Cray is a supercomputer company that makes computer boxes that, simply put, have absolutely staggering computational power. Interesting trivia: It was boxes made by Cray that rendered movies like Tron (yes, that long ago). Back then a Cray looked like this.
If you’ve got 25 grand you don’t mind parting with that would put 768 gigaflops in your house, you can buy a Cray CX1, pictured right. Bear in mind 25k is the starting price of this box. Eight nodes with 16 Intel Xeon processors on board. Yes, you read right, 16 processors.
So if you thought the 8-core Mac Pro had some decent power under the hood.. well.. um.. no. Not compared to this "baby" cray it doesn’t.
The OS choices are Windows HPC Server 2008 or Linux.
[Source: Computerworld]

Just to clarify – $25,000 get’s you the box and a single CPU (two cores). If you want to build a ’super computer’ – then at least according to their website – you’ll be spending over $70,000 for 8 cores (two Zeon quad core CPUs). I just built a Zeon-based dual quad core video editing workstation (yes, 8 cores) and spent under $7,000.
I don’t know where you’re looking but putting in 8 cores with 2 Zeon quad-core procs doesn’t go anywhere near 70k on a Cray.

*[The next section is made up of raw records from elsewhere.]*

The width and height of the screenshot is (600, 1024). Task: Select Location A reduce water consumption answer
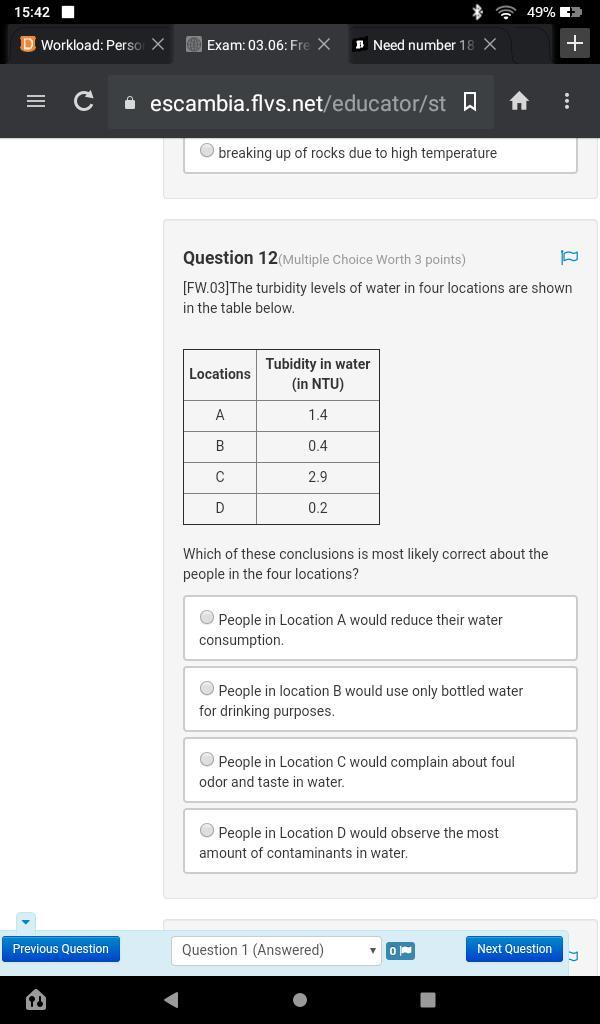(x=207, y=618)
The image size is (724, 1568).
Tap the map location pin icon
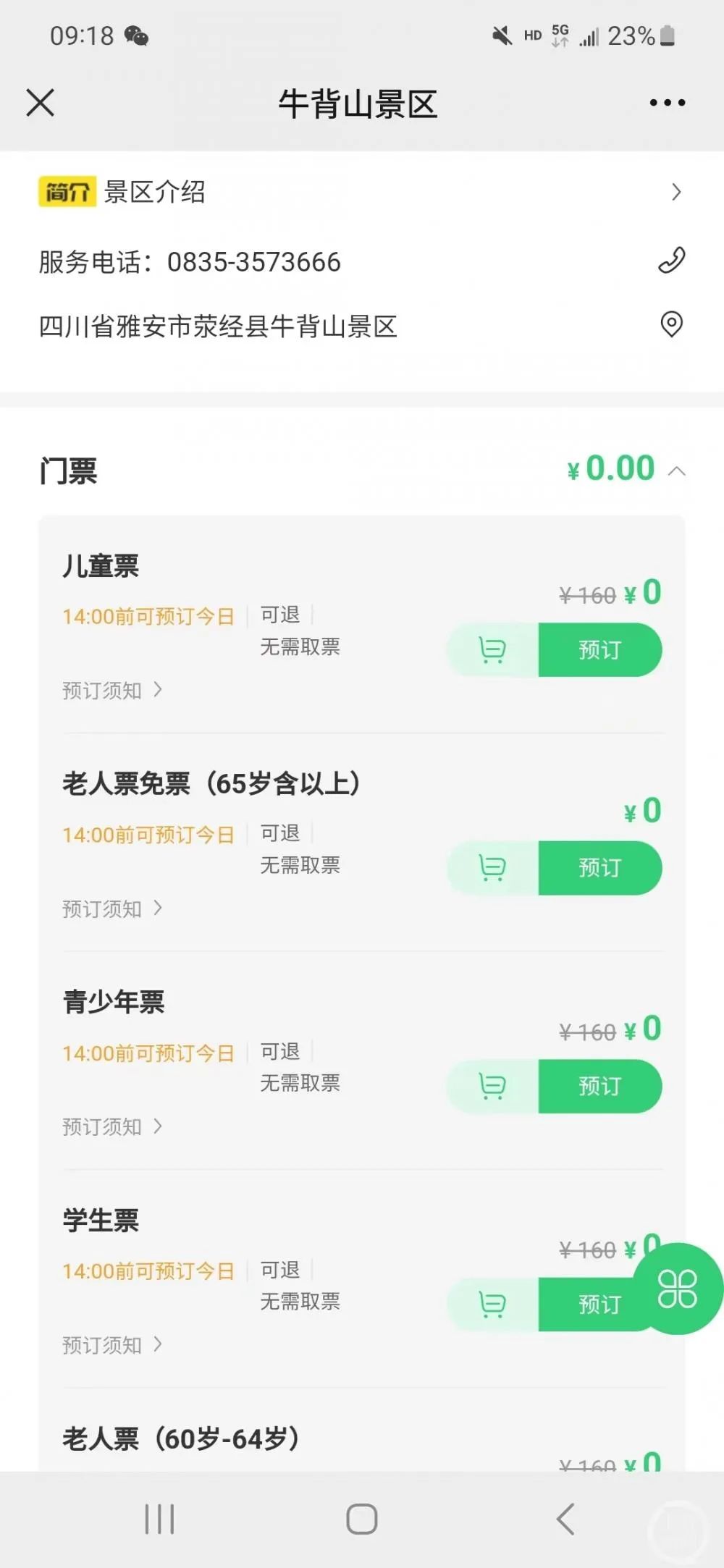(x=671, y=324)
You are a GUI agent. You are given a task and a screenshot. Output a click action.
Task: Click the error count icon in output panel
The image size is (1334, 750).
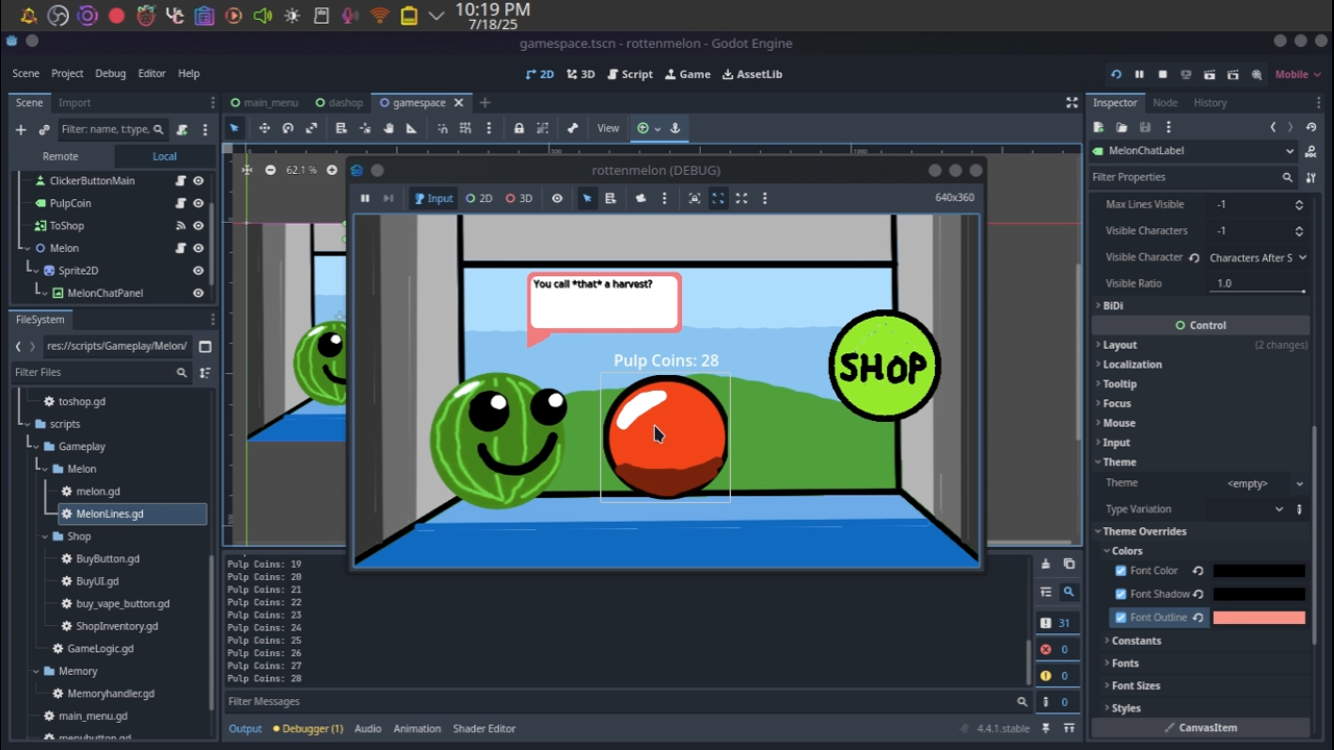click(1046, 649)
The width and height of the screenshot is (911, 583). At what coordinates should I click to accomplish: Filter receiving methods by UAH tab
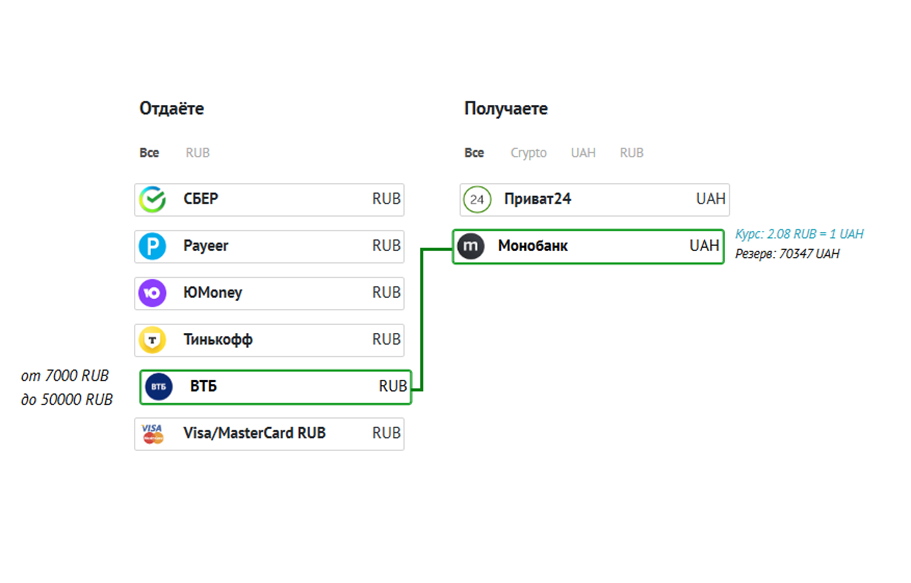(583, 153)
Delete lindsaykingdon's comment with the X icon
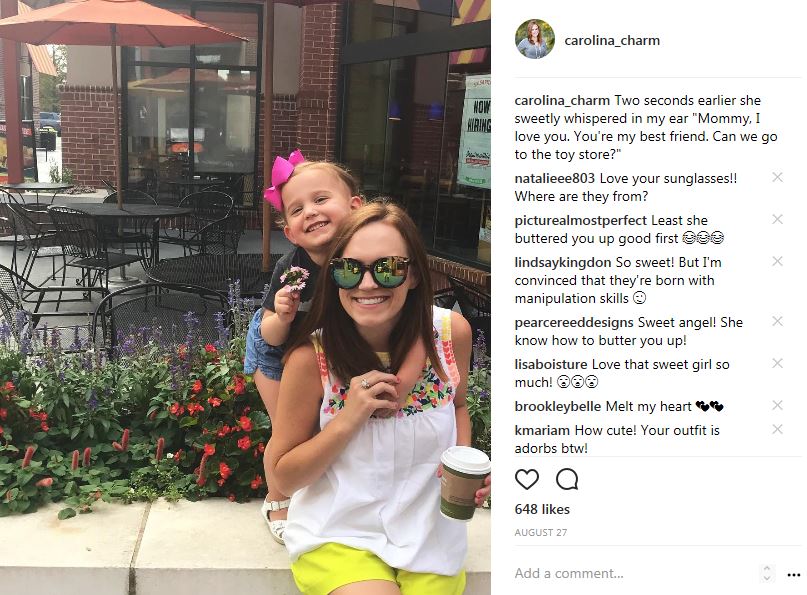This screenshot has width=807, height=595. (x=777, y=261)
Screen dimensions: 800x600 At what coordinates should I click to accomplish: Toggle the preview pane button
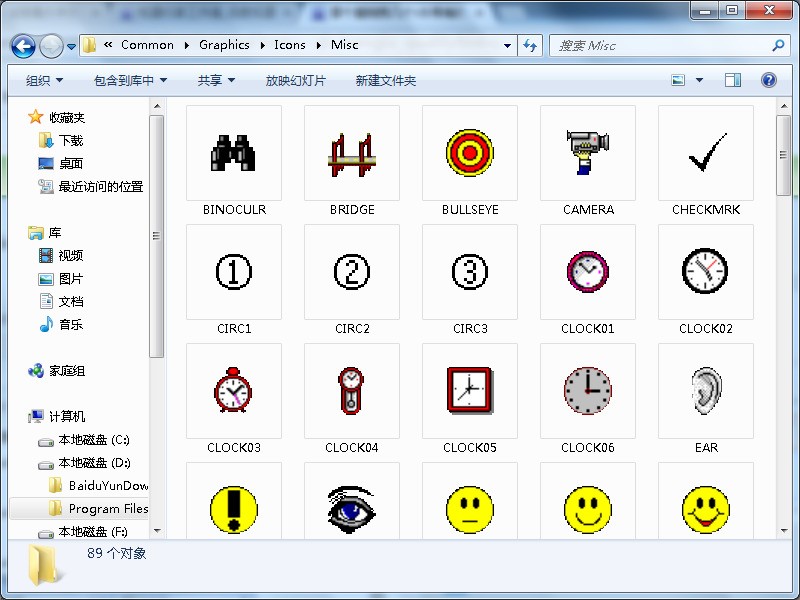[733, 80]
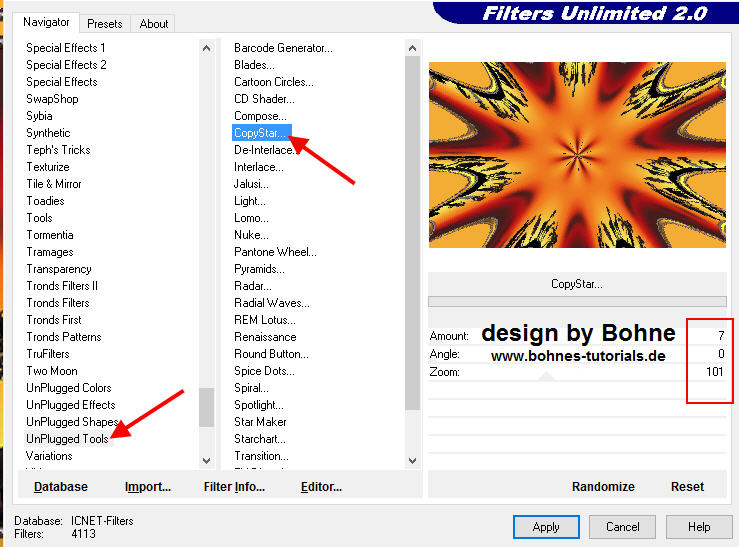The width and height of the screenshot is (739, 547).
Task: Adjust the Zoom slider value
Action: (x=577, y=372)
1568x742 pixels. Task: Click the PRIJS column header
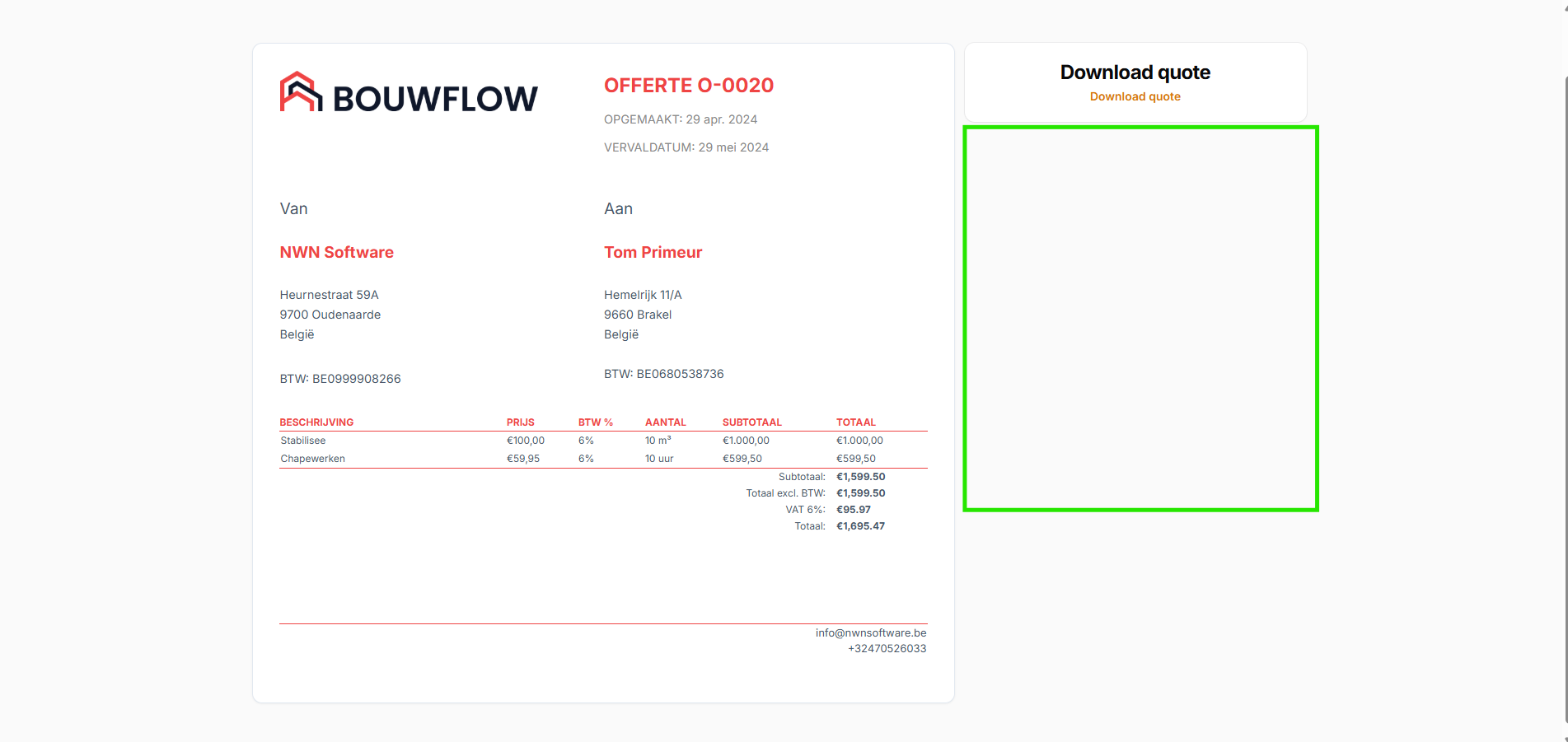(520, 422)
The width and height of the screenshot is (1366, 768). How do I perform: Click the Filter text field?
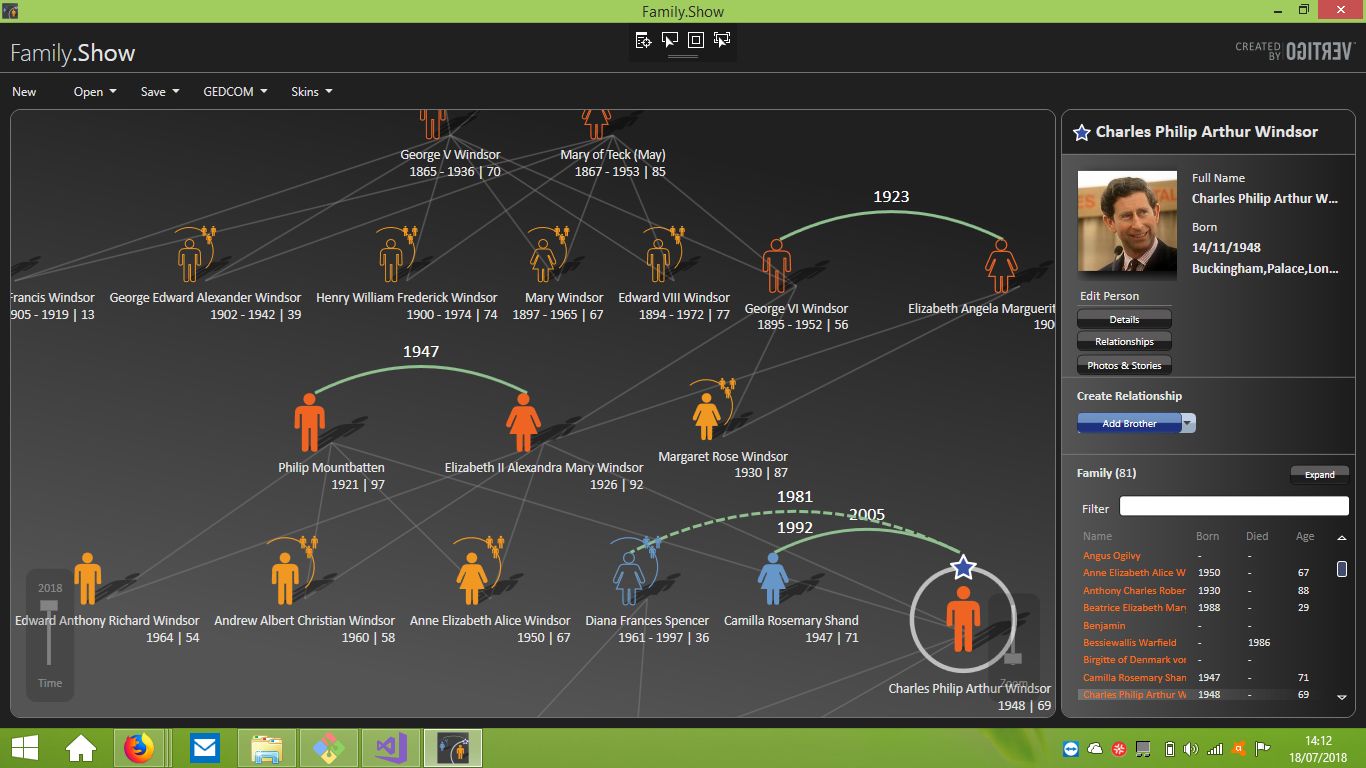coord(1233,507)
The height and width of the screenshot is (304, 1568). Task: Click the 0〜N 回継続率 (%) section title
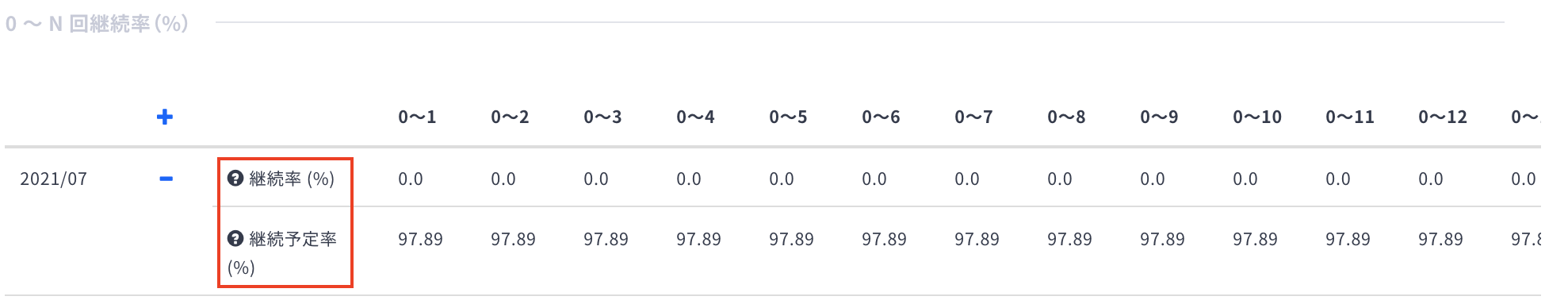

http://img220.imageshack.us/my.php?image=craycx1configurator1221kv3.png
Hmmm…I was referencing a memo that was circulating around the department – someone got something very wrong. That was the sticking point to the department not upgrading a few workstations for HDV for the local PBS affiliate and the editing labs.
My bad.
Of course, the software would have to be extremely multi-threaded to use all of those cores, right?